Best and worst Macs of all time - critic
http://www.pcauthority.com.au/Feature/135311,top-10-best-and-worst-macs-of-all-time.aspx

======
gamache
There is a special place in my heart for the SE/30. It packed the power of the
Mac IIx (68030 @ 16MHz) into the original Mac form factor. I used one for nine
full years, not counting the time it spent as an SE. Still ran Photoshop and
Netscape when I retired it. No other machine has ever treated me that well or
been useful for as long -- most don't make it half that far.
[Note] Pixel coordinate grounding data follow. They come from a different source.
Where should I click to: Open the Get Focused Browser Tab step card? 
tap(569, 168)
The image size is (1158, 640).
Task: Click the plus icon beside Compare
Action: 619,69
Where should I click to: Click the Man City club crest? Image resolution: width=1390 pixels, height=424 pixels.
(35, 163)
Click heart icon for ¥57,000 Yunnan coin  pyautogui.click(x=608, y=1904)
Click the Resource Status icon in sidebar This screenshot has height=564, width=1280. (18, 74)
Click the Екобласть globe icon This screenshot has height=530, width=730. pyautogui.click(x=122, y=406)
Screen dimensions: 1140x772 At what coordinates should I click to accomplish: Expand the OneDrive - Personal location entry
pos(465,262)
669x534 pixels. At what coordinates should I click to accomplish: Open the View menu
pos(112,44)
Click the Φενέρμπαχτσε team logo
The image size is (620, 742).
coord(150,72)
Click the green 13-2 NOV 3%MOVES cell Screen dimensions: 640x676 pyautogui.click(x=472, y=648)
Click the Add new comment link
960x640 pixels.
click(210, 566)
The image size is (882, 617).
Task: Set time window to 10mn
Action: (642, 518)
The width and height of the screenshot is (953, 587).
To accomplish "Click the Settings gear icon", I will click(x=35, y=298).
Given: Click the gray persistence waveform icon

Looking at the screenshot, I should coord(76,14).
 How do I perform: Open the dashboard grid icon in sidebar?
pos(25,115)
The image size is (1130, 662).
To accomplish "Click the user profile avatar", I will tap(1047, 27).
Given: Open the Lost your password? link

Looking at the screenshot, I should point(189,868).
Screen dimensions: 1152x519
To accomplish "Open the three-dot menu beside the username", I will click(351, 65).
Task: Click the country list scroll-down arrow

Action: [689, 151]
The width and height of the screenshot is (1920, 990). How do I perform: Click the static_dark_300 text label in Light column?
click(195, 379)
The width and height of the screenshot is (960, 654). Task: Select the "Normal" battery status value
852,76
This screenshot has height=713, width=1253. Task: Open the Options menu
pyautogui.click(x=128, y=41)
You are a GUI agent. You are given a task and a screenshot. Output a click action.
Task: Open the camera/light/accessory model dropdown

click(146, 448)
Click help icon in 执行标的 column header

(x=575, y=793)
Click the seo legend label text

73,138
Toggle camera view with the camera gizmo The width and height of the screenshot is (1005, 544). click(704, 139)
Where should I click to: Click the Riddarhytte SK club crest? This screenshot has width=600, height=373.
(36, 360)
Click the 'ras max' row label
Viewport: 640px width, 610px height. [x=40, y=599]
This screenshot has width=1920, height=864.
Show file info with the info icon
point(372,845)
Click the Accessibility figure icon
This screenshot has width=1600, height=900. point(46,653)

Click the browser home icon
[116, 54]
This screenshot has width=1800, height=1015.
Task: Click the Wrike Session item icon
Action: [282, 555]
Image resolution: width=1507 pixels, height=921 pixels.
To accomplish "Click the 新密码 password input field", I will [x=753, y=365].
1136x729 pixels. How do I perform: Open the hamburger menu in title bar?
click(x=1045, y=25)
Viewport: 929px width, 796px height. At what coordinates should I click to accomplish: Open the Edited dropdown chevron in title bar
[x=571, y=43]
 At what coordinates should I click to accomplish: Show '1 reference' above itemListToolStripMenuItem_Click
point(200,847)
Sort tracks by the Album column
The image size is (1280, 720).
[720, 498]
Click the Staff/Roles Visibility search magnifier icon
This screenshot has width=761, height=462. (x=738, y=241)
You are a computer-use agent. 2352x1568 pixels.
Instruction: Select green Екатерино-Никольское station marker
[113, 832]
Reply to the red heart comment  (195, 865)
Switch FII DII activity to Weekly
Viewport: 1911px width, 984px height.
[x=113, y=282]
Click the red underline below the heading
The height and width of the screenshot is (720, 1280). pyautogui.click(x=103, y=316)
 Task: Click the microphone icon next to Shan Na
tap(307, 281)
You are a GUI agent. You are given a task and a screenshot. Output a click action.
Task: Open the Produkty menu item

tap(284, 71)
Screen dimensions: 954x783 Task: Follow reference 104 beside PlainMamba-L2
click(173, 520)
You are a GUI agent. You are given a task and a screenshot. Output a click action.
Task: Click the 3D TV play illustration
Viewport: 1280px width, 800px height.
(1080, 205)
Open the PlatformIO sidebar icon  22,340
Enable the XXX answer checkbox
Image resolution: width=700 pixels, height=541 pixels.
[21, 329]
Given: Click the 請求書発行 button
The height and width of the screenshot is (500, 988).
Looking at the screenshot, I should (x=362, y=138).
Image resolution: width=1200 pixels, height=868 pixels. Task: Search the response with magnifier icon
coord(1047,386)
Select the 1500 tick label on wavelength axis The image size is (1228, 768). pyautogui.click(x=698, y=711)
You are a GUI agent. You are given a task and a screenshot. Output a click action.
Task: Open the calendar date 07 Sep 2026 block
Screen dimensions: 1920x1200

I'm happy the 9600 made it into the list though -- that was a screamer.

------
rbanffy
"Sporting a 350MHz 604e processor, room for up to 1.5Gb of memory and six PCI
slots, the 9600 was a big beige beast on par with any PC system at the time. "

Ha! "on par"?! What competition did it have? Pentium MMX-based screamers?
Laughable. The 9600 ran rings around any PC you could buy or build.

And, BTW, the Lisa was no Alto rip-off. It could be a Star rip-off hadn't
Apple perfected so many UI traits that later went into the Mac: files as
icons, a menu bar with pull-down menus, floating dialog boxes...

And, BTW, the Lisa was never intended to be a home computer. It was also far
less expensive than a comparable Xerox Star.

And they call themselves "authority"... pfff.

------
ideamonk
The pic of Lisa <http://backoffice.ajb.com.au/images/features/Applelisa.jpg>

reminds me of my old cooler O_o

------
cesther
Surprised the IIci didn't rate a mention.